● **QUOTED PASSAGE**:

HIGH AND LOW (Tengoku to jigoku) (director/writer: Akira Kurosawa; screenwriters: from the novel “King’s Ransom” by Ed McBain (Evan Hunter)/Eijirô Hisaita; cinematographers: Asakazu Nakai/Takao Saitô; editor: Akira Kurosawa; music: Masaru Satô; cast: Toshirô Mifune (Kingo Gondo), Yutaka Sada (Aoki, the chauffeur), Tatsuya Nakadai (Chief Detective Tokura), Kenjiro Ishiyama (Chief Detective ‘Bos’n’ Taguchi), Tsutomu Yamazaki (Ginjirô Takeuchi, medical intern), Kyôko Kagawa (Reiko Gondo, wife), Tatsuya Mihashi (Kawanishi, Gondo’s assistant), Isao Kimura (Detective Arai), Toshio Egi (Jun Gondo), Masahiko Shimazu (Shinichi Aoki); Runtime: 143; MPAA Rating: NR; producers: Ryuzo Kikushima/Tomoyuki Tanaka; The Criterion Collection; 1963-Japan-in Japanese with English subtitles)
“As the title suggests this is a film about the haves and the have-nots, or the high and the low.”

● **AVAILABLE DATA**:
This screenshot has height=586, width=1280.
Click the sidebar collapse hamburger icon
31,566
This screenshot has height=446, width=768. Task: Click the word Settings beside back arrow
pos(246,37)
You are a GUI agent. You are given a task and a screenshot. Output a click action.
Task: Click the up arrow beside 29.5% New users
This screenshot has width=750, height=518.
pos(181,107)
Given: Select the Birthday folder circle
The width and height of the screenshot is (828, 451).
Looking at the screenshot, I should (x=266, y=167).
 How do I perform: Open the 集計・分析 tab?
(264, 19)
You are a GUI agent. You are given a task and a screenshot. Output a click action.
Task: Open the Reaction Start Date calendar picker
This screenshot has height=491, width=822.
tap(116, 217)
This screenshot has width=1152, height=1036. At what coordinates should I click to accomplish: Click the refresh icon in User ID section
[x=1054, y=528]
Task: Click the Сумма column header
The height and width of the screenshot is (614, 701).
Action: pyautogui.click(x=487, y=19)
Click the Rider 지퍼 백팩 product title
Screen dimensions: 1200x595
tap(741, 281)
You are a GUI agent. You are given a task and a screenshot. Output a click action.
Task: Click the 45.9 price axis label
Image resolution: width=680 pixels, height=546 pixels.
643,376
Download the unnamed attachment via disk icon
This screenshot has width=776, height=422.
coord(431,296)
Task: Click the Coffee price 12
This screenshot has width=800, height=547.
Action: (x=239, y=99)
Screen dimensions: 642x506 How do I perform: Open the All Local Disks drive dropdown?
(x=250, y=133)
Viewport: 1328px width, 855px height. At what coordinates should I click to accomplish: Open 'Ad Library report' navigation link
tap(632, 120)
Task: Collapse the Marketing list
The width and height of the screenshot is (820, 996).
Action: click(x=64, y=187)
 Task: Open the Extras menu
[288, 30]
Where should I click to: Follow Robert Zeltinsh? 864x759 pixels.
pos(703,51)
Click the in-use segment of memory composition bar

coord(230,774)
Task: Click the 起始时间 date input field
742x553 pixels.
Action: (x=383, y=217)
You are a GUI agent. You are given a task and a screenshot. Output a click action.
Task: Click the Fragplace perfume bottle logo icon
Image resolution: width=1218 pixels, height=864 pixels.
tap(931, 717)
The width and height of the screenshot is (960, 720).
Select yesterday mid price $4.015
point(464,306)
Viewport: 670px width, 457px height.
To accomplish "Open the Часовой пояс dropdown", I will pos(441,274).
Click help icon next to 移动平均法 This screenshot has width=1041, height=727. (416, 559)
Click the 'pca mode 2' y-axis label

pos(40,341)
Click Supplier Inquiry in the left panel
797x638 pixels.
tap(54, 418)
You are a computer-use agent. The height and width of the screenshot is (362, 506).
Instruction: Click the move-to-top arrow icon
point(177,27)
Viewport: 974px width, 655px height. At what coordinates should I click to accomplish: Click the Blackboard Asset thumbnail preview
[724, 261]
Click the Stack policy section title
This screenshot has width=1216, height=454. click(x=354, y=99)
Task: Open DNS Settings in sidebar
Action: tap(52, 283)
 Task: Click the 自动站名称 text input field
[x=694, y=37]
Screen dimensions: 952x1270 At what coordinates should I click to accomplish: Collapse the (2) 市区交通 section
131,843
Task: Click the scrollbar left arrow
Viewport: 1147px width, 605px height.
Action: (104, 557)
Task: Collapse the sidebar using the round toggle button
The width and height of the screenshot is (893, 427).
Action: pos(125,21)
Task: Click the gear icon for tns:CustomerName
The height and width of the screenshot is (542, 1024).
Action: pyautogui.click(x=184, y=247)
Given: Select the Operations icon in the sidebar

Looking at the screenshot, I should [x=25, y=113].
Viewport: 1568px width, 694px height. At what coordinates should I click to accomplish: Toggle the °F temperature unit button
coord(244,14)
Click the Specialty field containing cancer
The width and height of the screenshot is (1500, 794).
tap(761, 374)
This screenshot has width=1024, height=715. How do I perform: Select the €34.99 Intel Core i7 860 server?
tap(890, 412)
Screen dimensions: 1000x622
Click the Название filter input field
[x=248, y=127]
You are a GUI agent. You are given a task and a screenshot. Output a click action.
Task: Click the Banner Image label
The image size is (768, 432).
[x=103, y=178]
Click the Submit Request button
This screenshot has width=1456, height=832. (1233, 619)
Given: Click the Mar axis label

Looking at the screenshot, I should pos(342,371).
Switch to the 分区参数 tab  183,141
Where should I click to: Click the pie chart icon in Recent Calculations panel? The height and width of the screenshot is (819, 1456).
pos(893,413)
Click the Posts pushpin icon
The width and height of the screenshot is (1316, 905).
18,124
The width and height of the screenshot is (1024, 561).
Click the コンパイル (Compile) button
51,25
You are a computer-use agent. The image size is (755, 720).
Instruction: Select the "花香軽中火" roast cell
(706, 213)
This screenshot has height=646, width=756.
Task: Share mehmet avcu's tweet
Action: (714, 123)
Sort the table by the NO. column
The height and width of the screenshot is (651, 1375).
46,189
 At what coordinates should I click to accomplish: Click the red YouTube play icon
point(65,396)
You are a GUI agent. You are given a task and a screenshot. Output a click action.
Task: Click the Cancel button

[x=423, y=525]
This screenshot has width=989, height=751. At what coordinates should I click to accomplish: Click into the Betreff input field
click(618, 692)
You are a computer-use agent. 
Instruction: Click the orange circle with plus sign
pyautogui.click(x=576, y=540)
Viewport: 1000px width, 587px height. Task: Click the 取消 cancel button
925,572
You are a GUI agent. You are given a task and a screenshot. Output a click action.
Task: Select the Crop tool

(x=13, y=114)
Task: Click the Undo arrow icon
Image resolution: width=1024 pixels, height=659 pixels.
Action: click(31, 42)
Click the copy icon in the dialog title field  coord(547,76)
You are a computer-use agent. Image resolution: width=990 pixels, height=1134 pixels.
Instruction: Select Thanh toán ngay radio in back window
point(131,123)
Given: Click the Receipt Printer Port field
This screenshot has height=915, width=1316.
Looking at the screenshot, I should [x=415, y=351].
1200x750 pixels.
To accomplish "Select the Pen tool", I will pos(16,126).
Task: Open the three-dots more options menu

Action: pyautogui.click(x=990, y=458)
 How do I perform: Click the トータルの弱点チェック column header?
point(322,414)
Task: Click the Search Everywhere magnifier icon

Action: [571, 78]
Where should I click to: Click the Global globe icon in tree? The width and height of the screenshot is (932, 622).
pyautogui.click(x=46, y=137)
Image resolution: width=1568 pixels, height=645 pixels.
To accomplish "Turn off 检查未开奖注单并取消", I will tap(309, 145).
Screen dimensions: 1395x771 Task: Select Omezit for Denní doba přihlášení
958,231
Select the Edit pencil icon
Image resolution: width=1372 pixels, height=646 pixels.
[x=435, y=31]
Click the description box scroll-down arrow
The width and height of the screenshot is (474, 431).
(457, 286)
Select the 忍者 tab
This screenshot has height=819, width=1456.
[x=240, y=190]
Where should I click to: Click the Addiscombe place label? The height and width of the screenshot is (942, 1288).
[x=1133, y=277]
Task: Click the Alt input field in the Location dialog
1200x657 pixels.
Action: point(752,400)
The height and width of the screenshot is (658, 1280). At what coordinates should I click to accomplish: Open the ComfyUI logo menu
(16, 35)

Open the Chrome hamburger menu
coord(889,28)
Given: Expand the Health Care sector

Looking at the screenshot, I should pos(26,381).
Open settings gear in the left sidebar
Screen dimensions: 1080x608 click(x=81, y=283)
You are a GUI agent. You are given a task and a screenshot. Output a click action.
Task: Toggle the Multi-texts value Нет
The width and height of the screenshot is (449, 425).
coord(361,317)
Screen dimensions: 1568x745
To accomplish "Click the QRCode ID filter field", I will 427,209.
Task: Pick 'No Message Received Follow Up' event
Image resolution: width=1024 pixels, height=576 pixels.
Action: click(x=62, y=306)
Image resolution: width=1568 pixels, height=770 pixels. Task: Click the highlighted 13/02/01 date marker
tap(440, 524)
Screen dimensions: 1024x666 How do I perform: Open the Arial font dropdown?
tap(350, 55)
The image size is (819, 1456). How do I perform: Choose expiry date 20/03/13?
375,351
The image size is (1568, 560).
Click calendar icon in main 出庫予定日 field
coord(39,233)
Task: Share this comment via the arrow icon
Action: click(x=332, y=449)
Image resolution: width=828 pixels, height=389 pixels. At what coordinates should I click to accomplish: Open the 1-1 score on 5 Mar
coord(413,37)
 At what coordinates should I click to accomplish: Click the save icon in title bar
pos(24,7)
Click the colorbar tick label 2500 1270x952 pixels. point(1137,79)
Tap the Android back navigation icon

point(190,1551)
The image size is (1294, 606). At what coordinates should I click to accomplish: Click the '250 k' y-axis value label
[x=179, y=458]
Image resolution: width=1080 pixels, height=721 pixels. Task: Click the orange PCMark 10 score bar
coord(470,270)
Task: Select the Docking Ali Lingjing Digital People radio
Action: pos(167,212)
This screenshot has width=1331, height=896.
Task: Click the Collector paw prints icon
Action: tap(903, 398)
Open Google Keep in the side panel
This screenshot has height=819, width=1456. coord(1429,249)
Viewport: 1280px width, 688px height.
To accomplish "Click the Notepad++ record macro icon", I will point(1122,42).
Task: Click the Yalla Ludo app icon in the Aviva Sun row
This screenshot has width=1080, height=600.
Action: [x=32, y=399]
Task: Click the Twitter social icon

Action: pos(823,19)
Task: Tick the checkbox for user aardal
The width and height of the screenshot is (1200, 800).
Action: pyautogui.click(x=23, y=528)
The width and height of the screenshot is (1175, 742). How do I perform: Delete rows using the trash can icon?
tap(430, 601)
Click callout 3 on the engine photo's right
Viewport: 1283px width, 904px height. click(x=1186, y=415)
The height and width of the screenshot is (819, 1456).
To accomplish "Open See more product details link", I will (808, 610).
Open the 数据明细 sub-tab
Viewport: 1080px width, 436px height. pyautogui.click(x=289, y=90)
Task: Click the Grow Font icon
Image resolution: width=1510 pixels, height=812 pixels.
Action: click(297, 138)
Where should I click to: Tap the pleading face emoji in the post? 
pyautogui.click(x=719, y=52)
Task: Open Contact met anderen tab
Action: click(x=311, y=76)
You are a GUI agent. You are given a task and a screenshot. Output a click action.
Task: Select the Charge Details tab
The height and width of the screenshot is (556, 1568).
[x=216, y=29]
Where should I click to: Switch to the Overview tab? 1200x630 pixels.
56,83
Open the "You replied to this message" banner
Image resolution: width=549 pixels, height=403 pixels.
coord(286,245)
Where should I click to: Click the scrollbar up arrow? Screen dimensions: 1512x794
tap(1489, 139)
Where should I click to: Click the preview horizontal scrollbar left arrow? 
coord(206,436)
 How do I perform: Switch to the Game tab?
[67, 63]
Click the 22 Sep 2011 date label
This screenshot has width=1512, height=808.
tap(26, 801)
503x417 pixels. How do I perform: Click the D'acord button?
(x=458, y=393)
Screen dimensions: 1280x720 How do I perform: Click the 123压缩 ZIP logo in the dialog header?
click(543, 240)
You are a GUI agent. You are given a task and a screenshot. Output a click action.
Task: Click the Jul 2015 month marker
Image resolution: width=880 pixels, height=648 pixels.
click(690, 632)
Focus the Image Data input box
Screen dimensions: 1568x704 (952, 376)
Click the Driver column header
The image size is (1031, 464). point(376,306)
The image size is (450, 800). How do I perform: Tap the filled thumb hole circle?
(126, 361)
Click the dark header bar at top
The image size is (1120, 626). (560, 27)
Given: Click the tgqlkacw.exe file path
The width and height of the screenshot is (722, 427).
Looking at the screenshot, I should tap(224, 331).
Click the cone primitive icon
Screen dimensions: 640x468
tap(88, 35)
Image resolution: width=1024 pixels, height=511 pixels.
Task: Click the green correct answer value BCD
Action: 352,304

● **YOUR TASKS**:
(A) For each statement below, say yes or no according to the High and Low entry, and quote the words of the entry that decide it: (i) The runtime is listed as 143. (ii) Tatsuya Nakadai plays Kingo Gondo. (iii) The film is in Japanese with English subtitles.
(B) Write the next part of the High and Low entry, picking up after its final sentence.
None of the material is needed here.

● **OUTPUTS BY TASK**:
(A) (i) Yes: "Runtime: 143". (ii) No: "Tatsuya Nakadai (Chief Detective Tokura)". (iii) Yes: "in Japanese with English subtitles".

(B)
Reviewed by Dennis Schwartz
Akira Kurosawa’ suspense/morality play yarn is adapted from “King’s Ransom” one of Ed McBain’s 87th Precinct novels (locales are transferred from New York City to Yokohama). It tells of nouveau riche shoe executive Kingo Gondo (Toshirô Mifune), of National Shoes, battling the greedy board of directors to see what direction the company is going, as he resists their scheme to make a shoddy shoe to buildup profits. On the eve of pulling off the big coup of taking over the company by mortgaging everything he has in a hostile stock takeover and thereby ousting his enemies, he receives a call that his son Jun was kidnapped and was being held for a 30 million yen ransom. It turns out the kidnappers mistakenly took Shinichi, the only son of Aoki (Yutaka Sada) the widower chauffeur for Gondo.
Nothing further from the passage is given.